Record set

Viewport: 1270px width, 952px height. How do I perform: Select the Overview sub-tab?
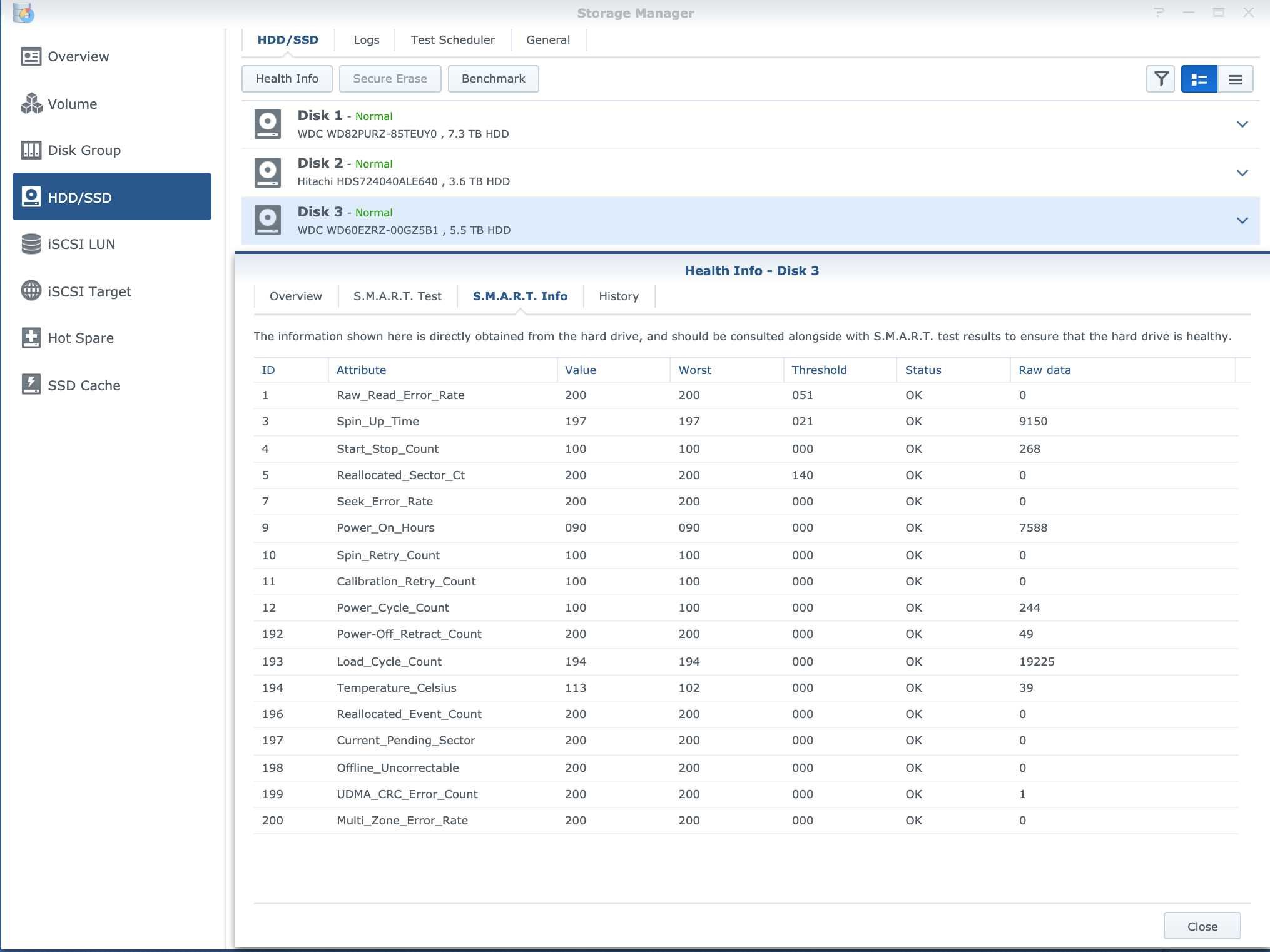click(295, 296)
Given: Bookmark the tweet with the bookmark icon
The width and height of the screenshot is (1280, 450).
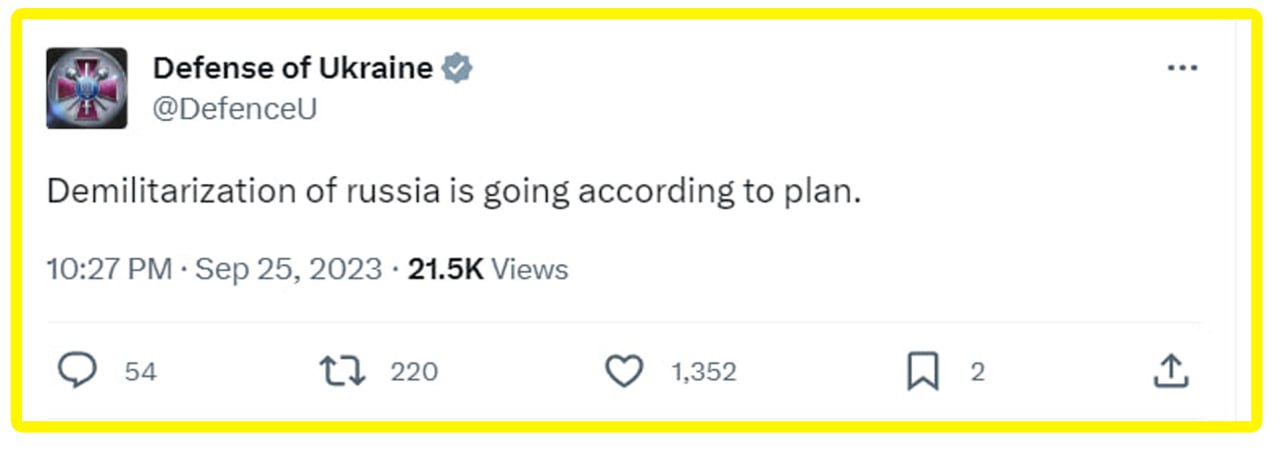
==
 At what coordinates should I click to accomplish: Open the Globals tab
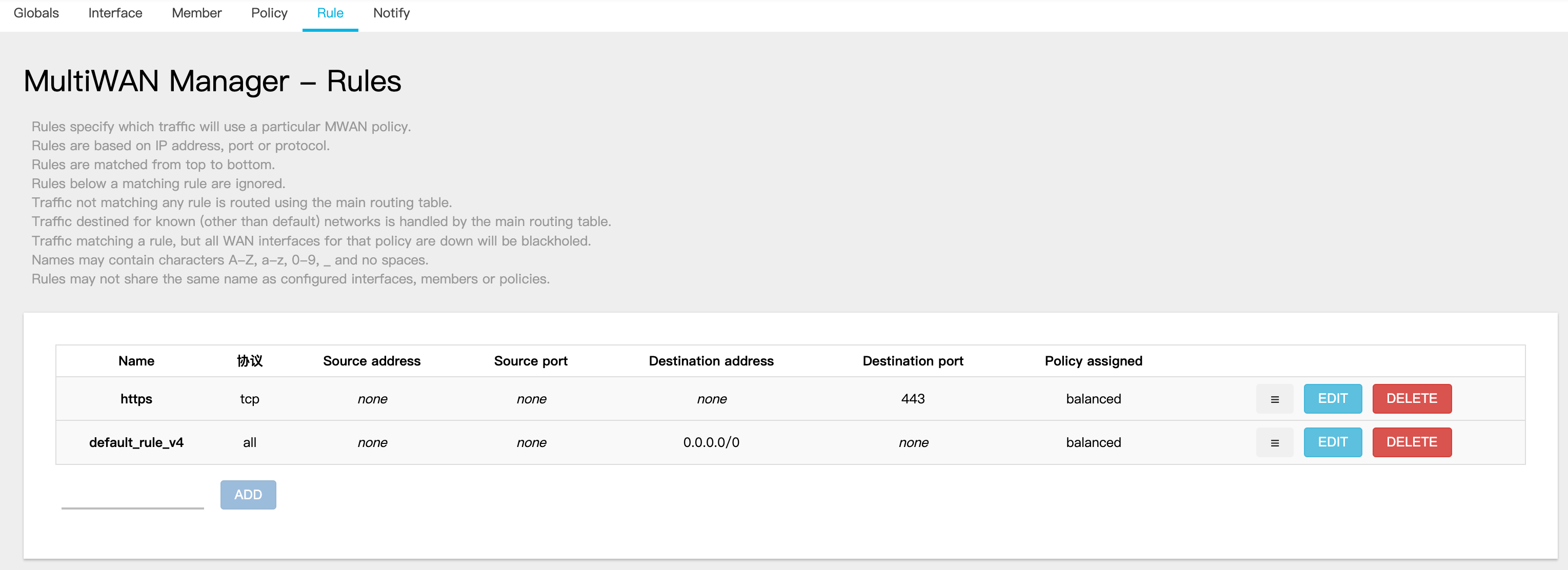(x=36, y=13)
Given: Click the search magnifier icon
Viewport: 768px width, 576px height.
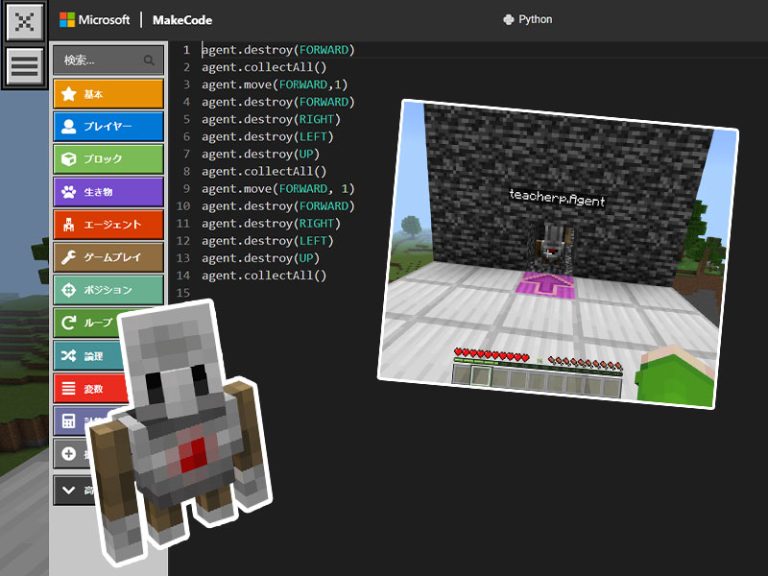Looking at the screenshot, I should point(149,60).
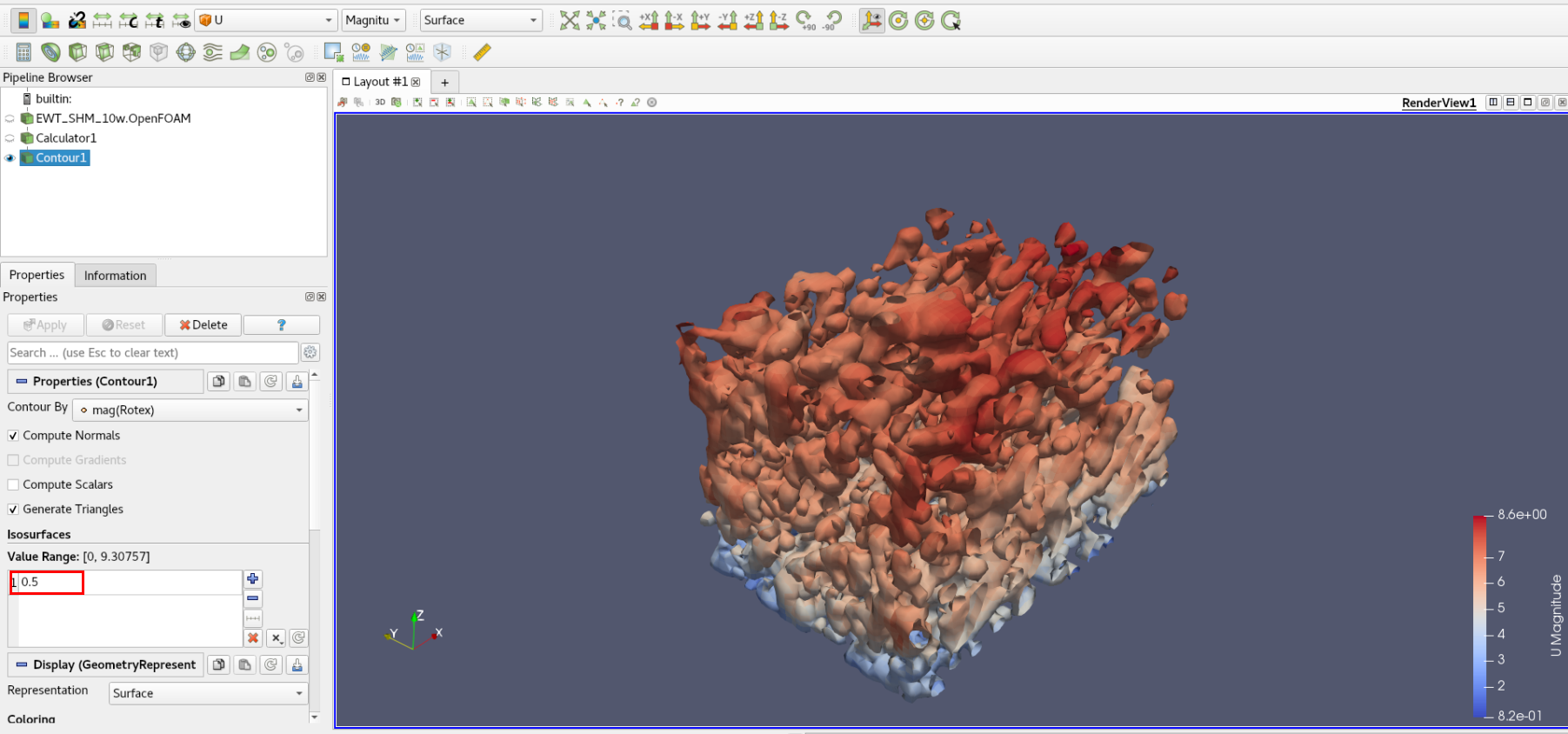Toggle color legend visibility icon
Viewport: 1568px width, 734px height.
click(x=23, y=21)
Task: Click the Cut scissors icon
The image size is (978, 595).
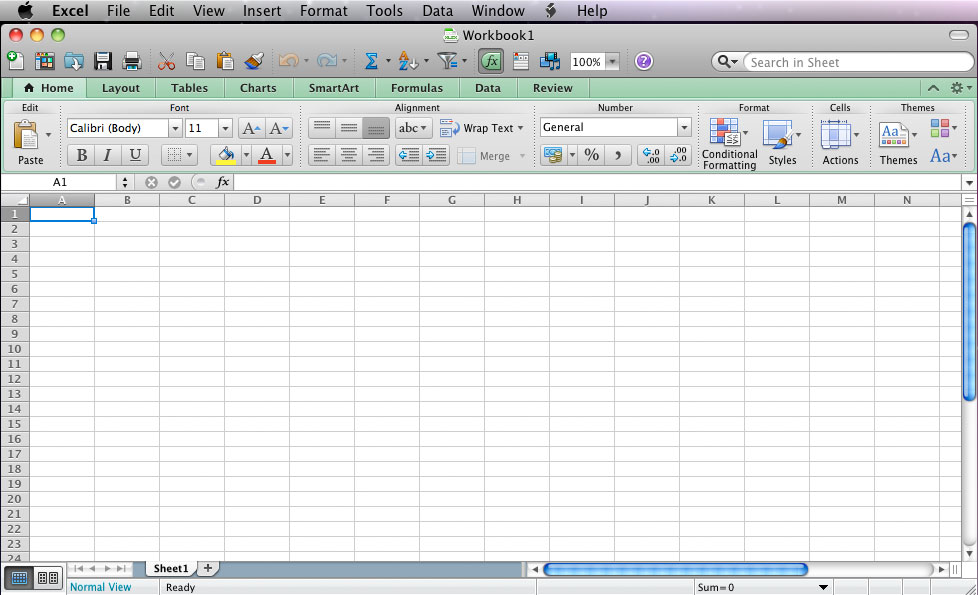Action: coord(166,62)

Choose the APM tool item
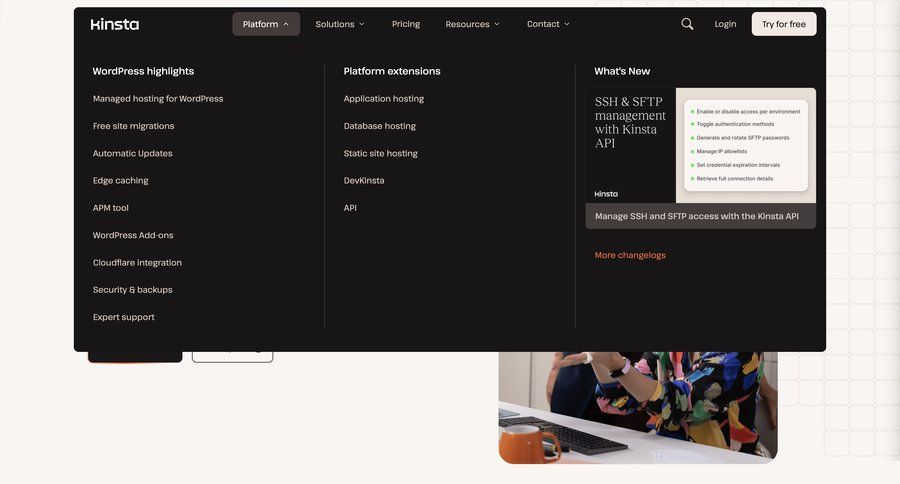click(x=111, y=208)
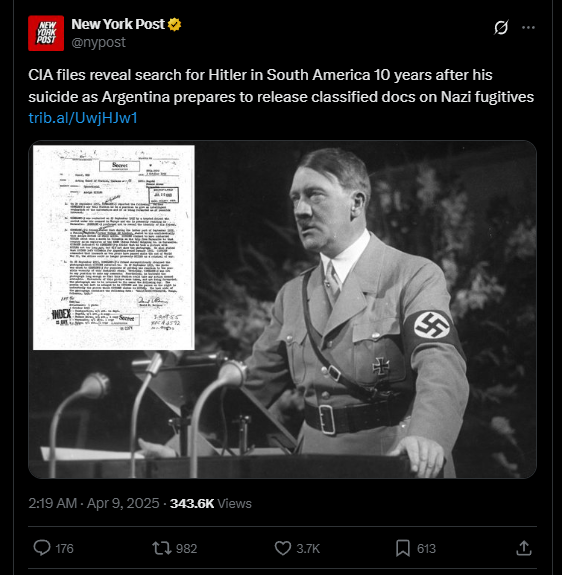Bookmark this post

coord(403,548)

Aim of the task
Copy out the records above word for word, from the line with "Viewport: 1270px width, 952px" to the line with "The width and", both included. Leave out the pictures.

Result of the task
Viewport: 1270px width, 952px height. How do I perform: Select the Overview sub-tab?
click(295, 296)
Given: Bookmark the tweet with the bookmark icon
The width and height of the screenshot is (1280, 450).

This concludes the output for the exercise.